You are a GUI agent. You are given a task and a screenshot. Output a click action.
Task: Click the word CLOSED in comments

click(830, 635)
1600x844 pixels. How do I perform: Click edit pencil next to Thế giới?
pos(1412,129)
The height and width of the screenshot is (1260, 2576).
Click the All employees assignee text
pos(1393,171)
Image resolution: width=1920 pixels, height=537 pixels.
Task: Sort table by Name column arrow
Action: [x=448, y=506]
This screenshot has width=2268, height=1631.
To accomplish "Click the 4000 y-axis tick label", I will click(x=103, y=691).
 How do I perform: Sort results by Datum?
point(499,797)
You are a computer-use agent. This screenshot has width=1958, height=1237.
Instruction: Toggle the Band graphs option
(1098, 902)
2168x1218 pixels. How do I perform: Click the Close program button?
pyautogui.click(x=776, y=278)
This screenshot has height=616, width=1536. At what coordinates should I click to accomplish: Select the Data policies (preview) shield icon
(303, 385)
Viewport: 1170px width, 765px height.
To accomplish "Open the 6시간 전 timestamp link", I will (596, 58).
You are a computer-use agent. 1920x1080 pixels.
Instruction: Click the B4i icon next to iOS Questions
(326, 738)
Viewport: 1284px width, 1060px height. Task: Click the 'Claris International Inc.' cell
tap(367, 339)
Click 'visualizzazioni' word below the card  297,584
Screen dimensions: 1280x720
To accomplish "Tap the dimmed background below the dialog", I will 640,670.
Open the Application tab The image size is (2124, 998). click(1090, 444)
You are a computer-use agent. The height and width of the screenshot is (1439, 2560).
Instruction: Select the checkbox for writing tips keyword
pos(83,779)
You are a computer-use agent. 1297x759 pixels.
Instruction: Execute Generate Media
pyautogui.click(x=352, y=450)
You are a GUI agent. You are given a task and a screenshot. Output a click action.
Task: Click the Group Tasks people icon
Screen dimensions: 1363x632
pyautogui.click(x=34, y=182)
──────
§ **Short task**:
Find every line in the entries above that contains the word "Instruction", and copy each of those lines. Case counts.

§ **Exercise response**:
Instruction: Toggle the Band graphs option
Instruction: Click the B4i icon next to iOS Questions
Instruction: Select the checkbox for writing tips keyword
Instruction: Execute Generate Media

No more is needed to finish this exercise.